"Any charge above your own food contribution, personal visas and permits, etc., constitutes a "commercial venture" with dramatic and serious insurance and legal implications. Paying for any fuel, dockage, etc., makes you a "paying guest/passenger"
Intimidating as it may be and whilst I accept the crewfinder rules on this forum, following a thorough look at all threads on this subject, I would like to challenge the "cost sharing is highly illegal" school of "legal opinion" that has prevailed simply on the basis of anecdotal information from certain jurisdictions with regards to this subject, and a fair bit of guesstimating.
To my mind, the line that was drawn in this instance seems purely arbitrary without any basis in fact.

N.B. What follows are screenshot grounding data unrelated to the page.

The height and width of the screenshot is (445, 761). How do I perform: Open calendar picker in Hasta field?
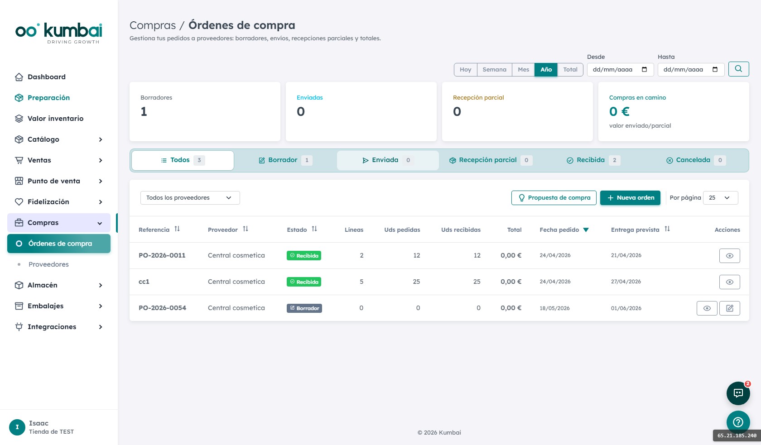pyautogui.click(x=715, y=69)
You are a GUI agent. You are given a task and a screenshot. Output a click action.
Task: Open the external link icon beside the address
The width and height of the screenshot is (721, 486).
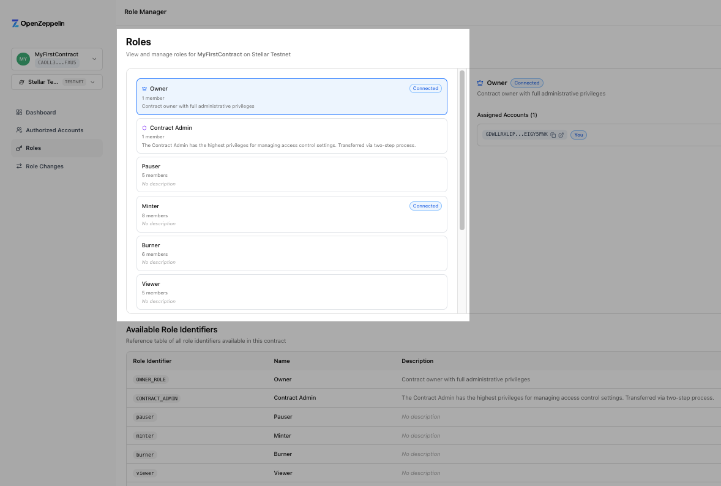point(561,133)
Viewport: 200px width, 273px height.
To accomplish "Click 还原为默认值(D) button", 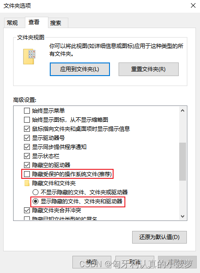I will (x=159, y=237).
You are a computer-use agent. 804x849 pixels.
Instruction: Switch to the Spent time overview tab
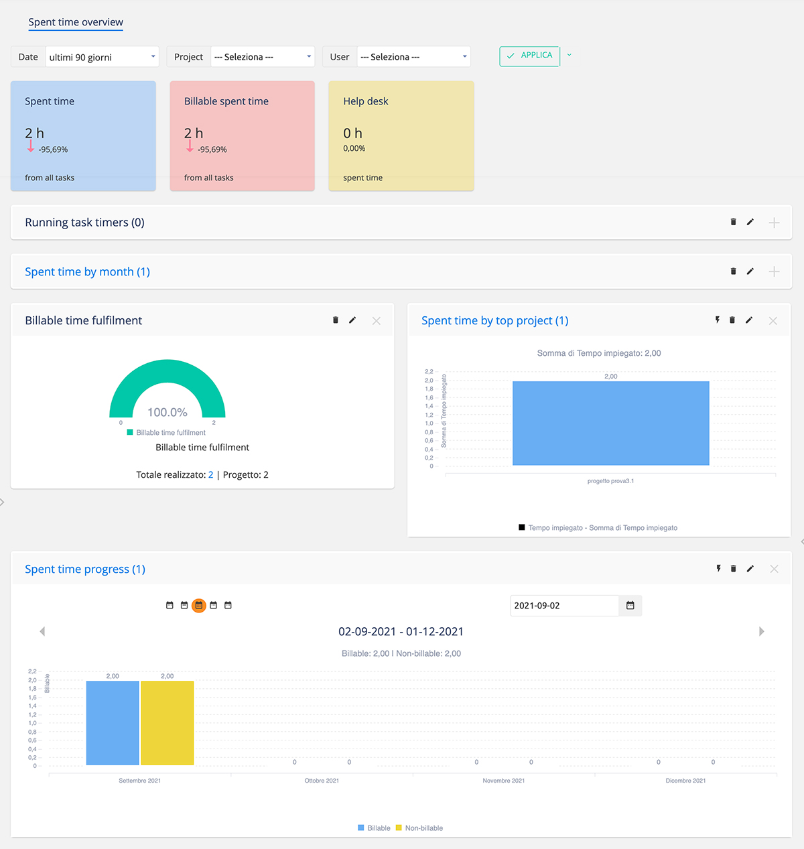coord(76,22)
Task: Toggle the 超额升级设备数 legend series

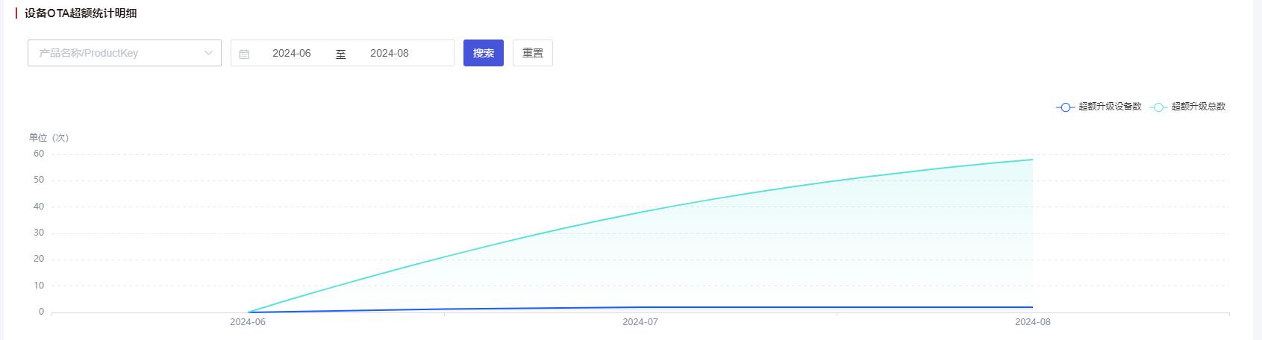Action: pyautogui.click(x=1099, y=107)
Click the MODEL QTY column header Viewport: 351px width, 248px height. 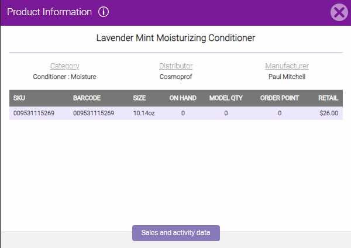click(226, 98)
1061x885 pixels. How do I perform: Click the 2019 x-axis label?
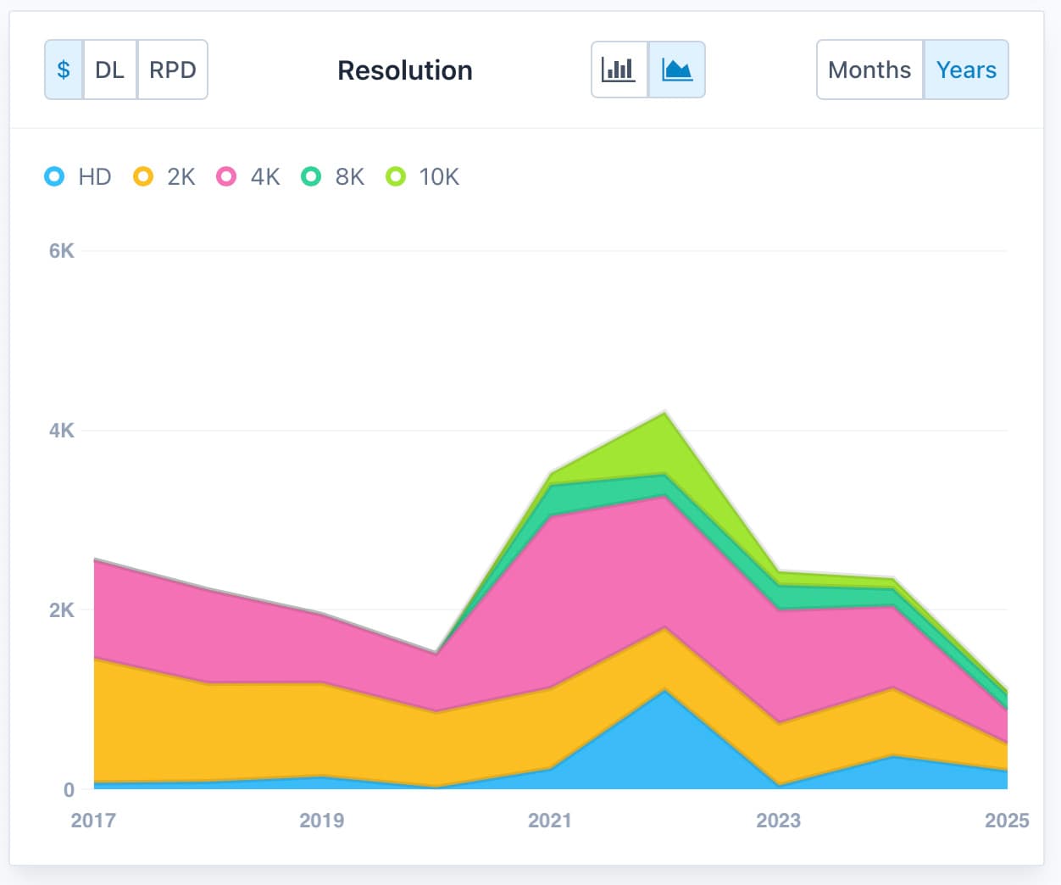[x=321, y=820]
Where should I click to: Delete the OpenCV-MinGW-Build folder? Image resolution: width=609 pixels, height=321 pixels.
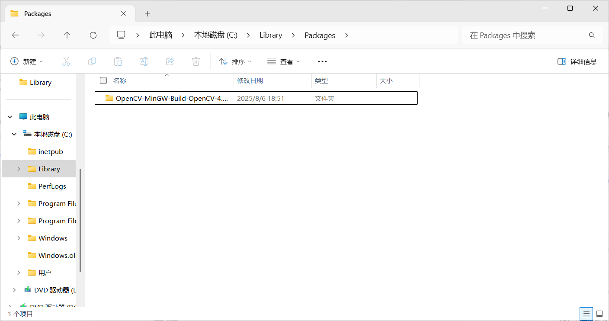tap(196, 61)
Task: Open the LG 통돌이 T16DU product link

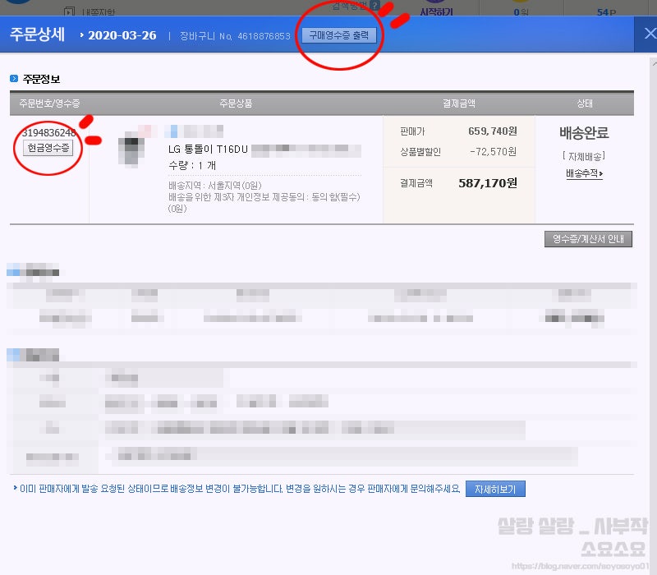Action: (x=209, y=150)
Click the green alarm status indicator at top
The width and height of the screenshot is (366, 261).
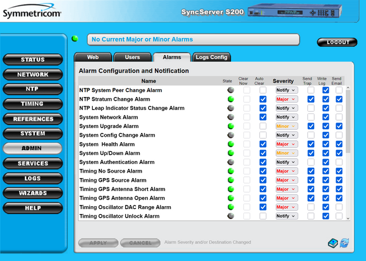click(75, 39)
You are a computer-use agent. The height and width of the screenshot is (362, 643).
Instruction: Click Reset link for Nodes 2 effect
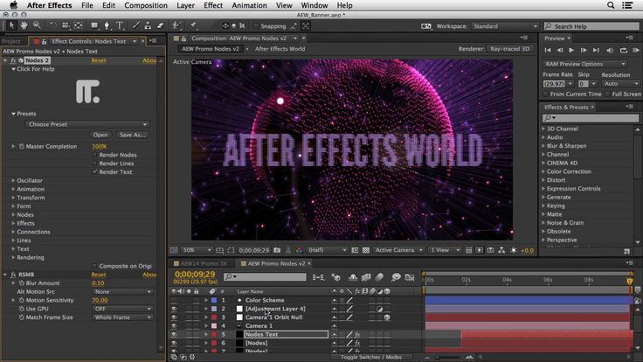99,60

The regulation of amateur boating in the EU alone varies to such an extent that I would not dare produce any blanket "legal advice" regarding the legal and insurance implications of cost-sharing arrangements and the like for my own flag state of choice - let alone on a worldwide basis. The quote from France for instance seems to suggest that they want to stop foreign charter companies operating without VAT registration, not siblings/neighbours/acquaintances sharing the petrol or docking costs to get up the coast on their joint holiday. You just wouldn't get anyone prosecuting that. How would the courts to determine if sailing buddies are actually friends or a businessman and his/her customer?
It would be of interest to see some actual test cases from common law jurisdictions (if there are any). I would assume that outcomes would differ widely depending on the jurisdiction and the merits of the case at hand.